Thursday, January 8, 2015
Empire, a FOX melodrama about the behind the scenes hip-hop Empire Entertainment label, premiered last night to killer ratings. That’s good, because along with continuing this year's trend of broadcast TV kicking prestige cable’s lily-white ass in racial diversity, Empire is brimming with potential.
That’s because it understands how to establish stakes.
Stakes are the essential fuel of drama. You can have sparks from great acting and kindling from a killer premise – but without those ongoing stakes a show burns out quickly.
They’re about desires and fears. What does a character really, really want really really badly? How much ambition does she have to achieve it? What does she fear will happen if she doesn’t get it?
It’s why the tension in Coach Taylor’s marriage on Friday Night Lights matters so much more than the out-of-nowhere murder in Season 2. It’s why in Parenthood, Max’s obsessive campaign to bring Skittles to the middle school vending machine feels so much higher-stakes than his mother’s half-assed mayoral campaign. It’s not that the candy selection at Cedar Knoll Middle School is objectively more important than the leadership of the entire city of Berkeley. It’s that Skittles matter so much more to Max.
Stakes come from characters, not facts.
Empire implicitly gets that. Drenched in egotism, the lighting, cinematography, constant music and every melodramatic line of dialogue drives home how much each character cares about their goals.
Halfway through the pilot, Empire Entertainment CEO Lucious Lyon, announces to his family and executive that he’s dying of ALS (despite the Ice Bucket challenge) and one of them will have to take over after his death. And so, like the princes of yore, there’s a dynastic struggle for the throne. Business and family and prestige are the same sort of stakes that powered a soap opera like Dallas. And they work just as well here.
New York Times columnist Ross Douthat has made the argument several times that, because of the lack of consequence for breaking social mores these days, modern realistic fiction struggles to capture the drama of, say, Anna Karenina. But Empire gets around that with its setting: In the music industry, image is still everything, and everything speaks to your image.
And the industry is dying. The empire of Lucious is in its twilight years. As the family fights for control, they’re fighting over dwindling scraps. To that add deep veins of anger running through their relationships. And to that add the context of racism, greed, violence, desire, and homophobia.

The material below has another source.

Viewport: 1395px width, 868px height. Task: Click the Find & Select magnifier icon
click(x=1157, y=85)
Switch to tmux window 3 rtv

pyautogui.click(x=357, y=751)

Empire’s not perfect. The final scene ends with a murder of a barely established character, exactly the duller sort of stakes the show’s avoided elsewhere. The flashbacks are didactic, sometimes painfully cheesy.
But as flawed as the flashbacks are, they pound home character ambition – and not just for corporate power, but for love, acceptance, revenge, and all those classic dramatic elements. Empire’s success will depend on whether it can stoke the fire of those ambitions, and keep tossing fresh stakes on the flames.